The Aerdy as a Greco-Roman sort of people makes a lot of sense.
Having no ancient Egyptians or Sumerians (as the forgotten realm setting made the Calimshite people) is a drawback to me.
Gary Gygax was deliberately subverting expectations by making his fictional ethnicities different from their obvious real-world parallels in big ways. The Suel come from the south (although the Suel basin is described as relatively cloudy and cool in Roger Moore's writings) so that you know that this kinky-haired people aren't the same as Earth's Scandinavians and aren't intended to be. It might be more useful to think of them as albino blacks, though post-Gygax authors have given them different features. My own thought is that the Suel went through a subterranean stage, perhaps enslaved by illithids or the like in the Underdark, before coming to dominate a surface kingdom. Maldin theorizes they originated on another world (he has them come from the moon Celene before a cataclysm drives them to Oerth).
The Baklunish (except for the Paynim tribes) live in the temperate north (although their lands are warmer than they ought to be at that latitude because of the unnaturally warm Dramidj Ocean), which sets up an obvious reason for them to be culturally different from real-world Persians or Turks.
The point is, Oerth's ethnic groups aren't parallels of anything in the real world, and reversing expectations in this way helps reinforce that. If the blond, blue-eyed people came from the frozen north there'd be no reason not to make them Scandanavian-clones, but as it is, both races are something more interesting - purely fantastic races for a setting which is not a clone of Earth.
However, the ancient Flan kingdoms of Sulm and Itar (where the Bright Desert is now) are similar to Egypt/Sumeria in some ways, including the building of pyramids.
Gary Gygax was deliberately subverting expectations by making his fictional ethnicities different from their obvious real-world parallels in big ways. [...] The point is, Oerth's ethnic groups aren't parallels of anything in the real world, and reversing expectations in this way helps reinforce that. If the blond, blue-eyed people came from the frozen north there'd be no reason not to make them Scandanavian-clones, but as it is, [they] are something more interesting - purely fantastic races for a setting which is not a clone of Earth. .
Rasgon makes a really good point. They *are* different, and while it's intended for them to show their inspirations and display obvious characteristics, they're intended to be very different. THe Scandanavian stereotypes are the exception. There are the Cruski, Fruutzi and Schnai, but they aren't direct parallels, nor are they intended to be. The same is true of all the other races ... there are similarities, but they're intended to be their own cultures, not just mock-ups of real world ones.

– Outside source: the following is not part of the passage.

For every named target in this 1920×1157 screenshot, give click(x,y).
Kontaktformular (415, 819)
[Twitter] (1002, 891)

One of the ways which I used to further differentiate between the Suel and the Bakluni was to change the way each use magic.
These changes evolved through several iterations of the game (1st Ed was the beginning to its final form in my current PF (Pathfinder with tons of legacy material from d20) Greyhawk game.

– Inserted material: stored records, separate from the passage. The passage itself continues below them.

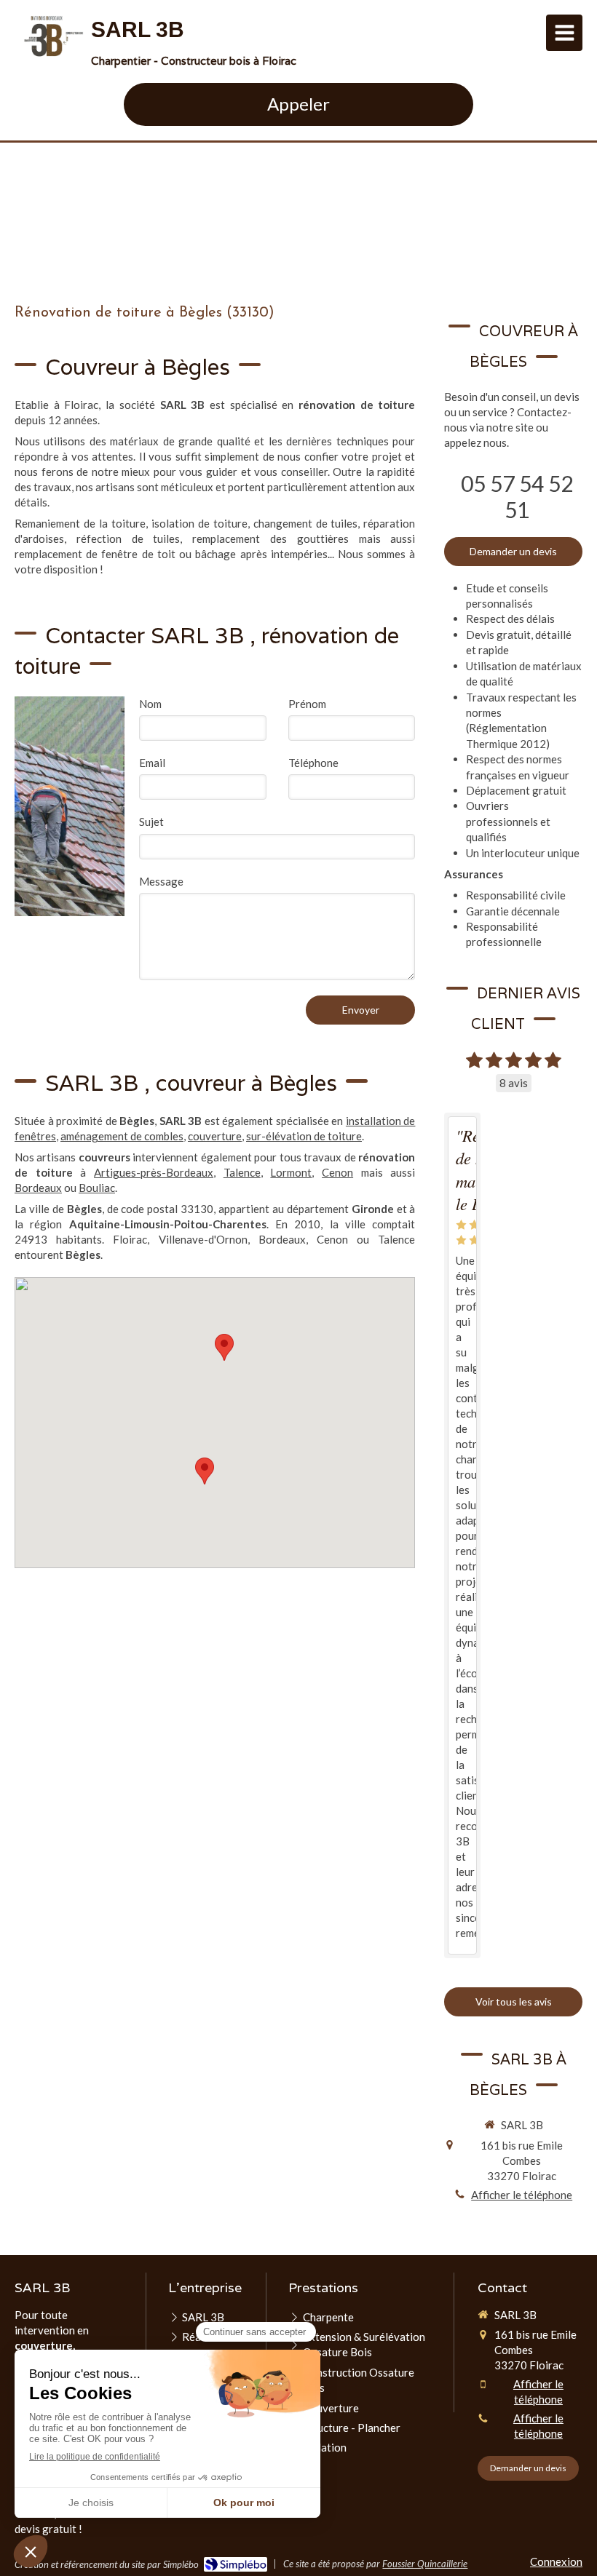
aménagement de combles (121, 1135)
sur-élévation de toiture (304, 1135)
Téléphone (313, 762)
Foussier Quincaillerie (424, 2563)
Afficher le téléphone (521, 2194)
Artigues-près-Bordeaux (153, 1172)
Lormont (291, 1172)
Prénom (307, 703)
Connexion (556, 2561)
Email (152, 762)
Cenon (337, 1172)
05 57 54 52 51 (517, 496)
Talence (242, 1172)
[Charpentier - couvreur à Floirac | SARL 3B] (53, 36)
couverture (215, 1135)
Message (161, 881)
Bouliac (97, 1187)
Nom (150, 703)
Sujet (151, 821)
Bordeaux (38, 1187)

For the Bakluni, I replaced wizards with sha'ir (d20 variant). I added a couple of feats so that the sha'ir casters didn't have to wait hours (sometimes) in order to get spells. I figured if a character was willing to burn a feat (or even two in a couple of cases) they should get much quicker (and more accurate) returns on their spell choices.
For the Suel, I decided to use Jim Butler's excellent alternative metamagic system coupled with Monte Cook's visionary Book of Experimental Might Vol 1. 20 level casting system.
The changes each brings to the players perceptions of the cultural differences has been profound.
So much so that on at least 2 occasions non-Suel/Bakluni casters have wanted to 'go native" and try and learn these different approaches to magic.
What everyone else said. As far as why the Suel look the way they do that's up to you; that's the beauty of Greyhawk; we get to fill in all the gaps. Maybe that's just the way the Suel gods wanted them to look; maybe all the Suel are descended from the semi-divine children of Kord and mortal women, bearing the physical traits of their divine ancestor; maybe their appearance did result from natural selection and their ancestors did live in the far north as the inhabitants of an advanced civilization that was destroyed by the advancing glaciers of an ice age, forcing their descendents to flee south where they settled in a fertile land surrounded on all sides by mountains; it's all up to you as the DM to explain it.